'''

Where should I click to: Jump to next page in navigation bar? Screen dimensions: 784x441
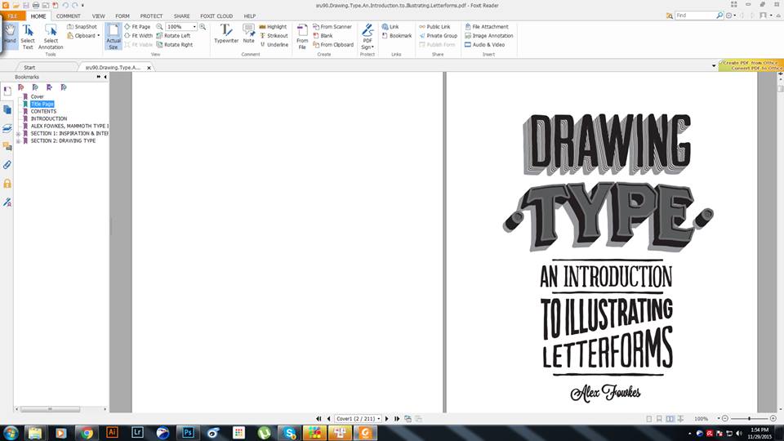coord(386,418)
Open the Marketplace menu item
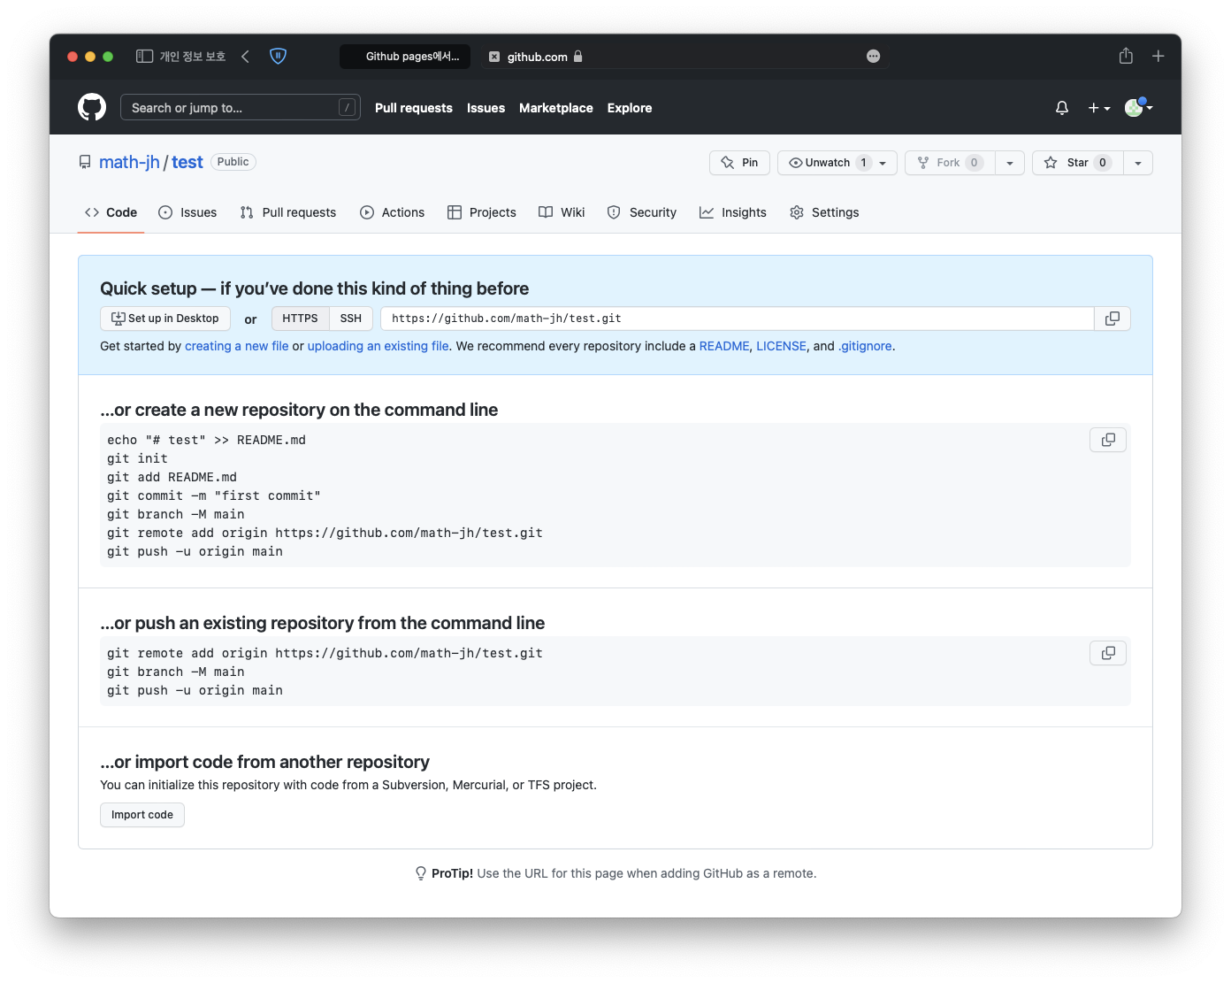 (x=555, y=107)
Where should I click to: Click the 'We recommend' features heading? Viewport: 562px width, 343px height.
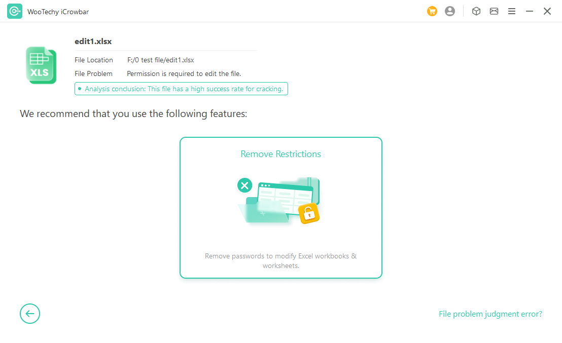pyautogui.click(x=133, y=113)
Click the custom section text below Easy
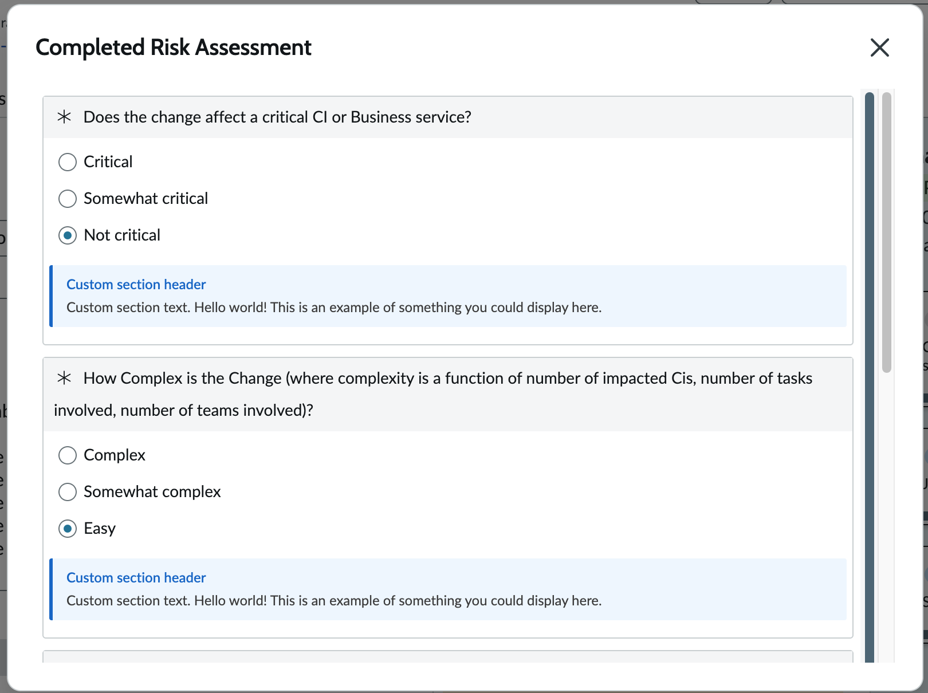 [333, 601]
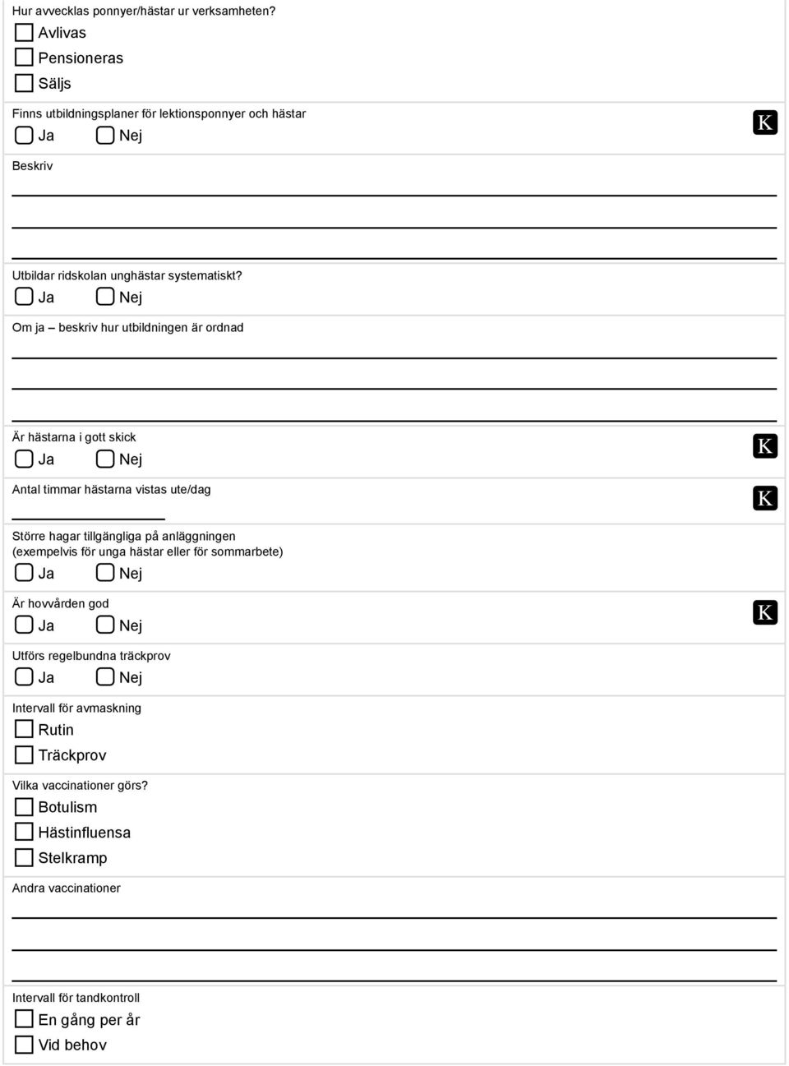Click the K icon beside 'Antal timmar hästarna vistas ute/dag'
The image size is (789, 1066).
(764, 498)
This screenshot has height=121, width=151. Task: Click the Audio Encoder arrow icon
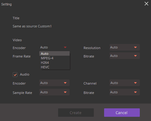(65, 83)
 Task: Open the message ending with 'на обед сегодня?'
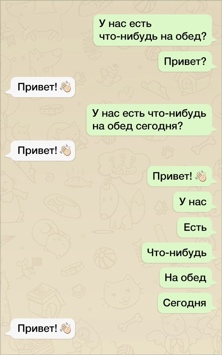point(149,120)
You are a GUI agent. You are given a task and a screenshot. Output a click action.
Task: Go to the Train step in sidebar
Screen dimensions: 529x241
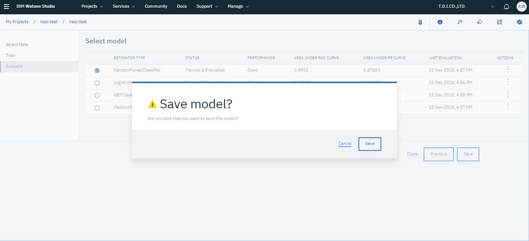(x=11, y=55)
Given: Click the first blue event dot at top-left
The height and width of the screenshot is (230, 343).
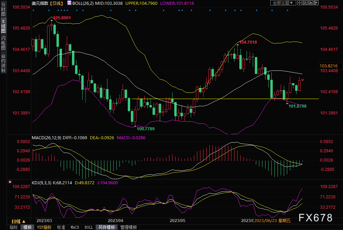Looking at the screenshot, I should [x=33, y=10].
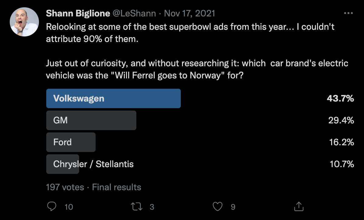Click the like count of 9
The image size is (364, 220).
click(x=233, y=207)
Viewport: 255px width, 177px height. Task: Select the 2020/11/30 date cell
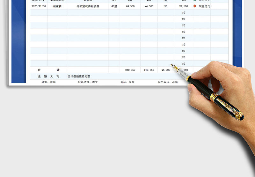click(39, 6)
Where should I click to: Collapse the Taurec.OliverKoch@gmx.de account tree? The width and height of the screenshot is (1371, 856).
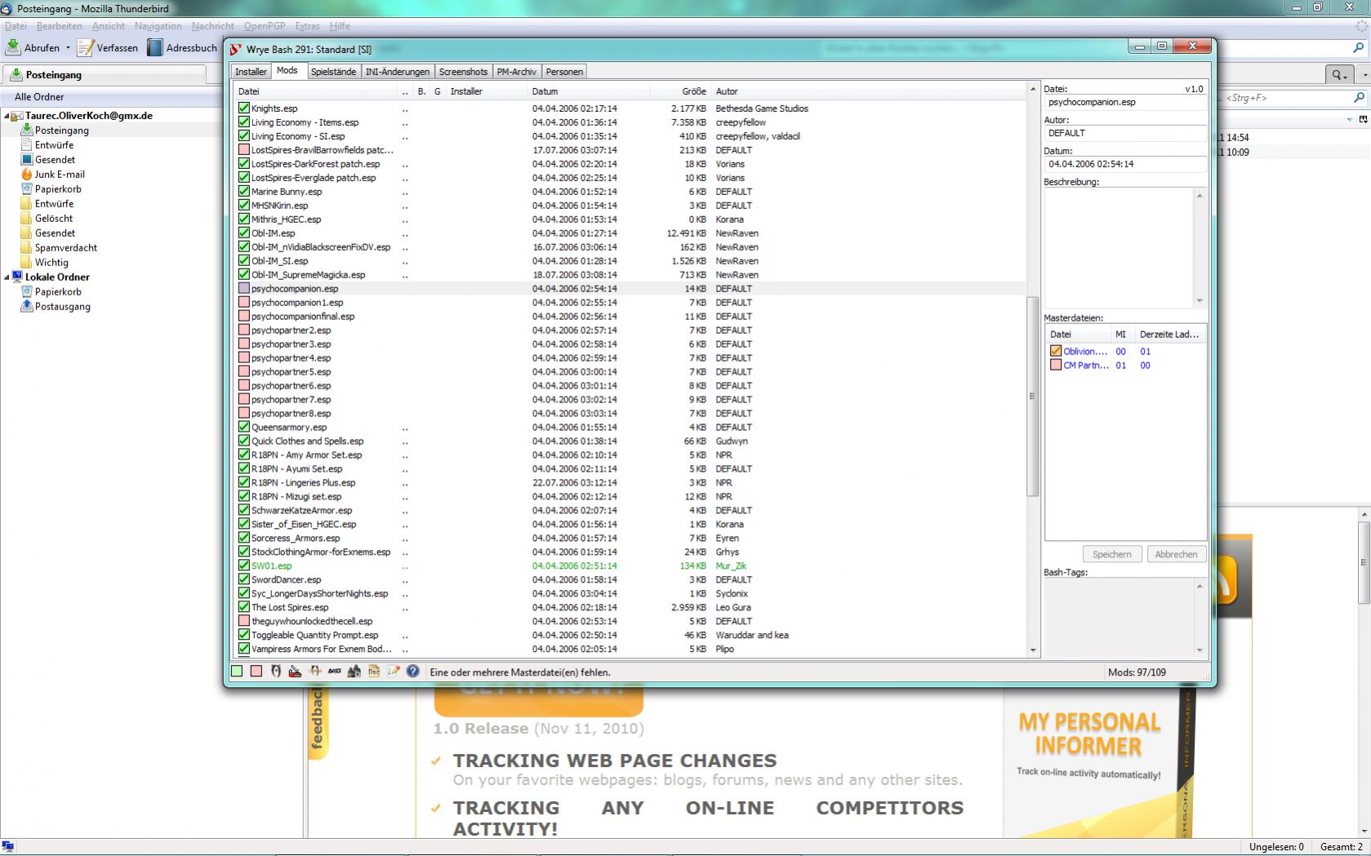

'''

* **TRY IT**: If a line falls between the one containing "Screen dimensions: 529x241" and the last line of the entries above, both included, reproduce it exactly; leave the pictures out.

* **SOLUTION TO THIS EXERCISE**:
Screen dimensions: 529x241
(x=11, y=55)
Given: Click the first blue event dot at top-left
The height and width of the screenshot is (230, 343).
Looking at the screenshot, I should [x=33, y=10].
Click the like count of 9
The image size is (364, 220).
click(x=233, y=207)
Viewport: 255px width, 177px height. Task: Select the 2020/11/30 date cell
click(39, 6)
Where should I click to: Collapse the Taurec.OliverKoch@gmx.de account tree? The width and height of the screenshot is (1371, 856).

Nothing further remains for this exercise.